昨年のサッカーW杯での日本代表の活躍を見て日本に居ながら熱狂する若者たち、大晦日のカウントダウンで尋常ではなく盛り上がる渋谷の人々。

ニュース映像でそういった場面を目にすると、ここ2~3年のコロナ禍による抑圧された生活が、10代を中心とする若者たちにいかに多くの圧迫を与えていたかが、実感される。

ドイツでは、ロックダウンなど日本より強い措置も行われ、10代が受けたメンタルへのダメージも相当なものがあったと思われる。しかし、そのことが公的に指摘されたり認識されることは、ほとんどなかった。

そうした状況にディスカウント・スーパーマーケットのPENNYがチャレンジしたのが、The Wish(願い / 願望)である。
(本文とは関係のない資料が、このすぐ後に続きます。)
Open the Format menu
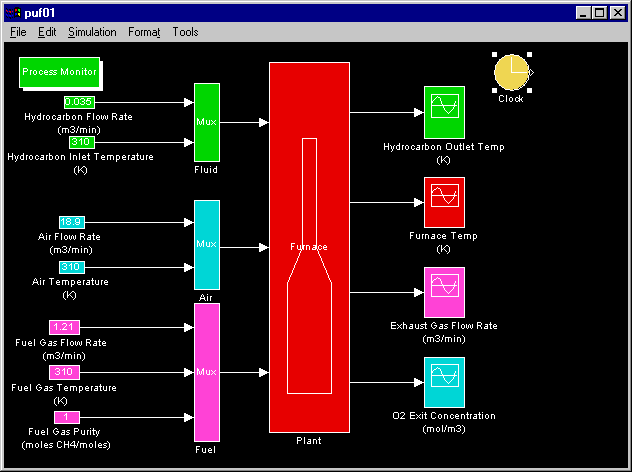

このキャンペーンは、昨年6月にフランスで開催されたカンヌライオンズ2022で、フィルムクラフト部門グランプリなどを受賞した。カンヌライオンズとは、世界の広告界やマーケティング界で飛びぬけて大きな影響力を持つアワ−ドである。

「失った青春を取り戻して欲しい」

2021年11月に公開された中心的コンテンツである4分弱の動画は、10代の息子が母親に「クリスマスプレゼントには、何が欲しい?」と尋ねるシーンから始まる。それに応える形で、母親が、息子にして欲しかったこと(コロナ禍で出来なかったこと)を、次々と語り始める。

「家にばかりいないで、夜に出かけて欲しかった」

「酔いつぶれたあなたを、父さんが迎えに行くとか」

「宿題もやらずに、パーティに出かけるとか」

映像は息子がそうしたシーンを実践している場面を映し出す。女の子と一夜をともにした後、彼女に振られて傷つき、それでも友人と旅に出かけたり……。


Penny | The Wish (english subs)

「あなたが失った青春を取り戻して欲しいの」と母親は痛切に訴える。それに対して息子は、有名ロックバンドのヒット曲の歌詞を独白し始め、やがて静かに歌い始める。「今しかないんだよ。今生きているこの瞬間を生きたいのさ。これが僕の人生だから」と。

最後には、テレビCMにおける商品紹介に当たる、プレゼント告知の紹介文が映し出される。「あなたが失った多くの体験を取り戻させてあげるために、5000の体験をプレゼントとして用意しました。我々の特設サイトを訪れてください(大意)」。この体験プレゼントには、世界旅行や卒業パーティ、そして宿泊施設付きのPENNYでのアルバイト職も含まれていたという。